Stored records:
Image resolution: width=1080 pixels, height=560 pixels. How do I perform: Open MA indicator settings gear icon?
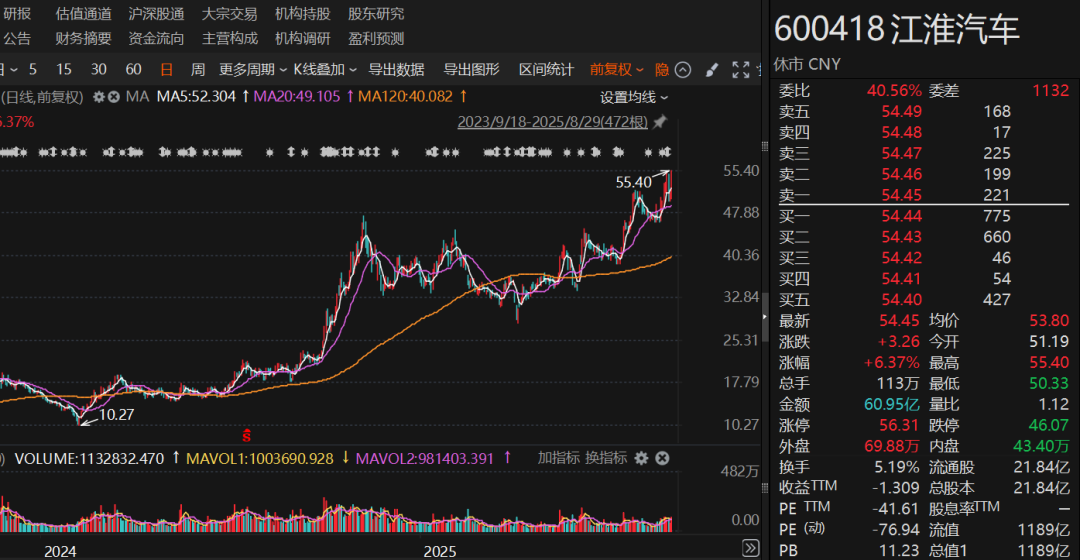pyautogui.click(x=99, y=97)
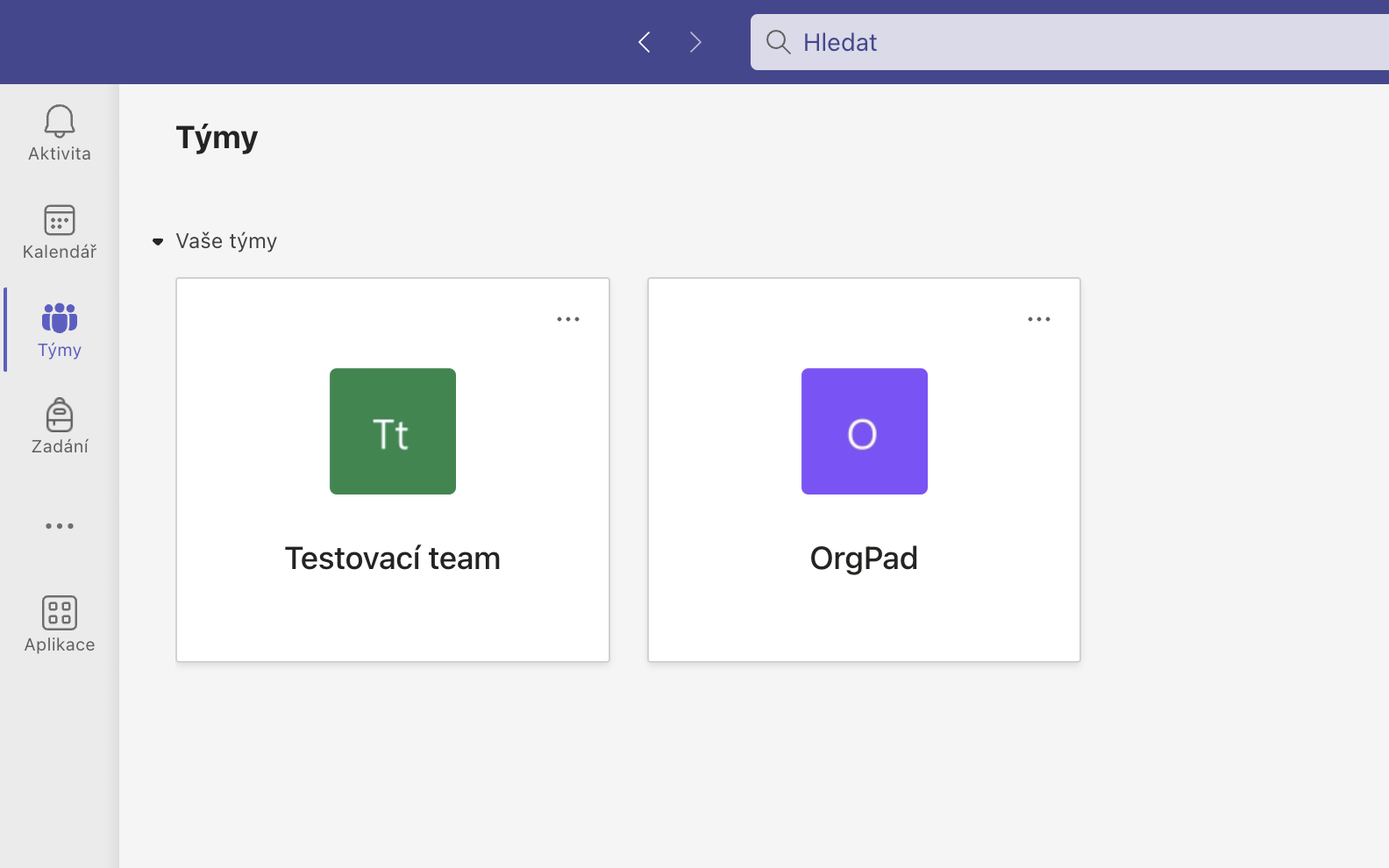
Task: Click the Týmy page heading
Action: pos(217,138)
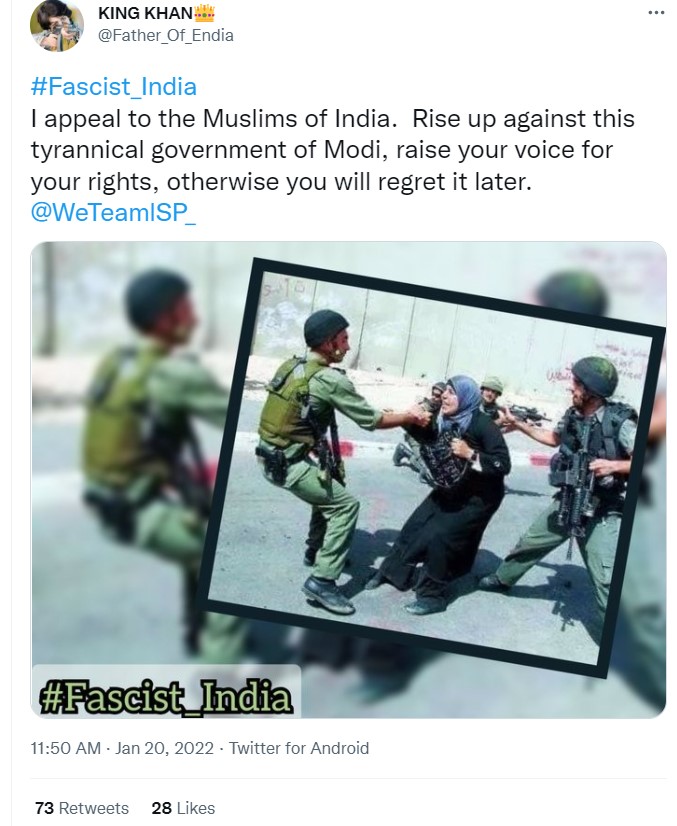Click the #Fascist_India caption on the image

pyautogui.click(x=165, y=695)
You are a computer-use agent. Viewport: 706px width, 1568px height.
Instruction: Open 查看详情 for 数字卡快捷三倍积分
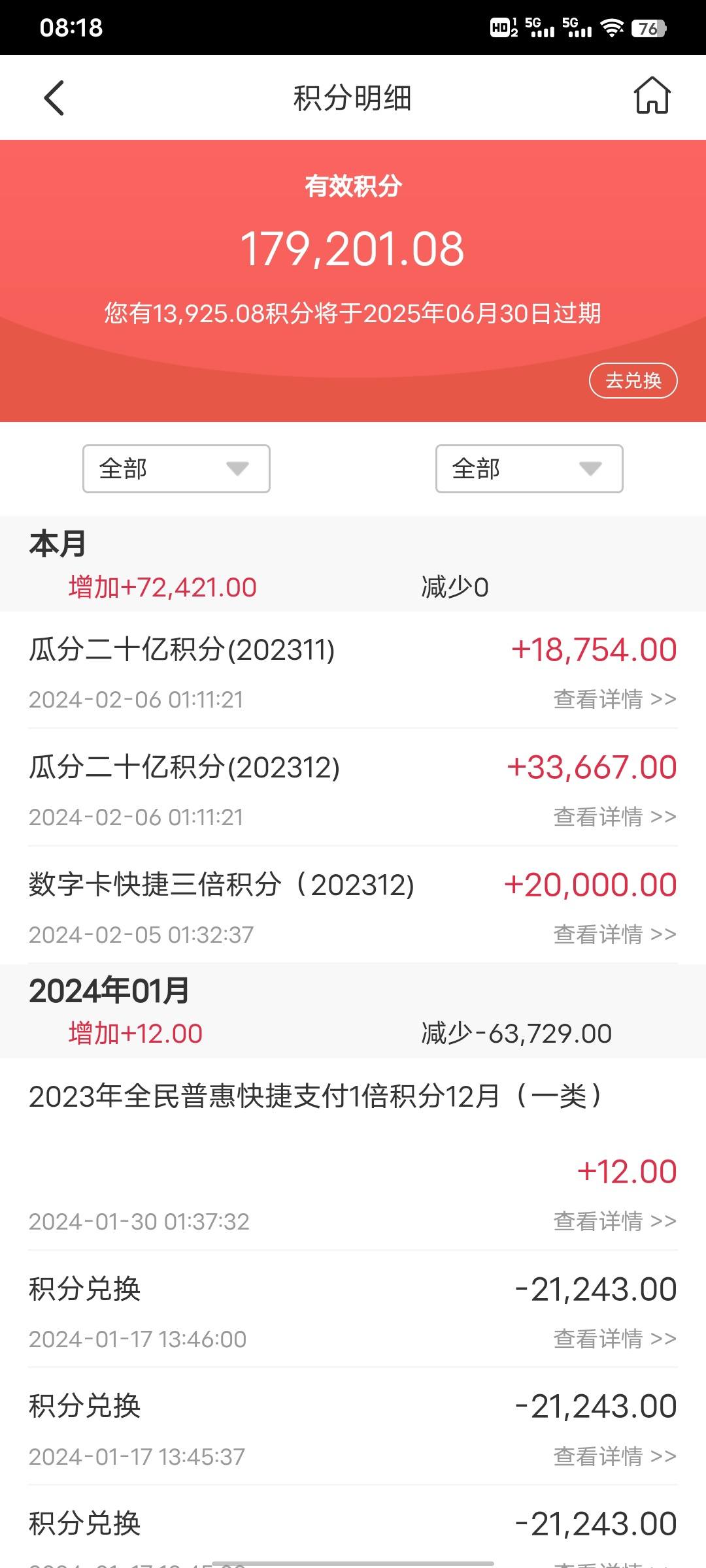click(614, 934)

§ WORK TO BE COMPLETED:
Could you output all of the entries above exactly? Leave the pictures out.

§ COMPLETED TASK:
Image resolution: width=1080 pixels, height=560 pixels. How do I perform: Open MA indicator settings gear icon?
pyautogui.click(x=99, y=97)
Task: Click the Týmy page heading
Action: pos(217,138)
Click the #Fascist_India caption on the image

pyautogui.click(x=165, y=695)
You are a computer-use agent. Viewport: 706px width, 1568px height.
Instruction: Open 查看详情 for 数字卡快捷三倍积分
click(614, 934)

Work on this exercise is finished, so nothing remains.